Ním Daghlian: Redescription

February 15-March 25, 2024

Opening reception Thursday, February 15, 6-9pm at Mother Foucault’s Bookshop

Ním Daghlian ❧ Redescription

Presented by Grapefruits at Mother Foucault’s Bookshop

Grapefruits is pleased to present Redescription, an exhibition of drawings and paintings by Ním Daghlian, in the rare book room at Mother Foucault’s Bookshop. In his delicately rendered oil paintings and impastoed graphite drawings, Ním builds mysterious composite images extracted from the dusty canons of Western art history. In the “Distant View” series, the backgrounds of religious paintings are examined as sites of fantastical play and abstraction within an art tradition literally dictated by scripture, while paintings of flowers find unexpected freedom in superficial adherence to rigid conventions. Surreal fragments of hands, textiles, and other objects float silently together in drawings thick with reflective graphite paste, as though the junk of history had gained sentience through centuries spent languishing in the dark and airless cabinets of the past. The works in Redescription are part of Ním’s ongoing research into the latent spaces of European painting traditions, where gestures of individuality can be found living within even highly formalized and codified forms. In contrast to the dominant art historical narrative that artistic freedom was born alongside Modernism, these works look for the subtle ways that artists of the distant past expressed emotion, imagination, and even resistance within their craft. Ním’s compositions emphasize the tension between the human love for categorization, delineation, and rules, and the inevitable decay and disorder that accumulates through the passage of time. 

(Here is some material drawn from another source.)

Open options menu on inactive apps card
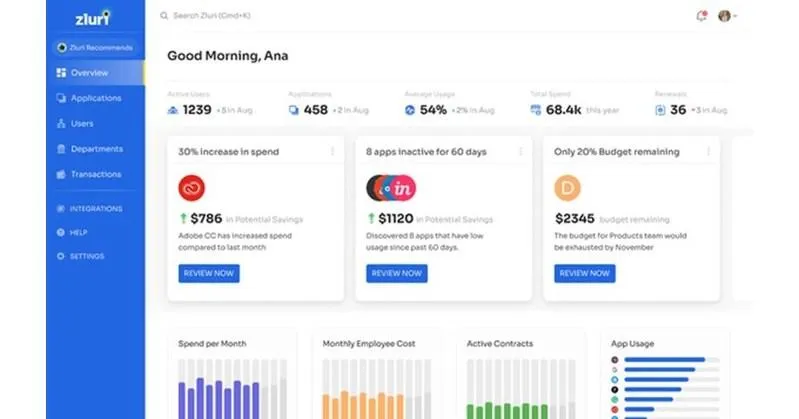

Ním Daghlian is an artist, writer, and musician based in Portland. His work is inspired by the minutiae of history, the analysis of creative thinking systems, and the sensory qualities of art making processes. He attended the Glasgow School of Art in Glasgow, Scotland, and has been awarded residency fellowships from the Vermont Studio Center and the Morris Graves Foundation. He has exhibited paintings and installations internationally, including the second Glasgow International biennale, and at local galleries including FalseFront, ExtraOrdinary, Worksound, and Nationale. From 2009-2015, Ním ran an event series called Research Club. He is the author of The Theory of Conceptual Labor, a book about systems of creative work.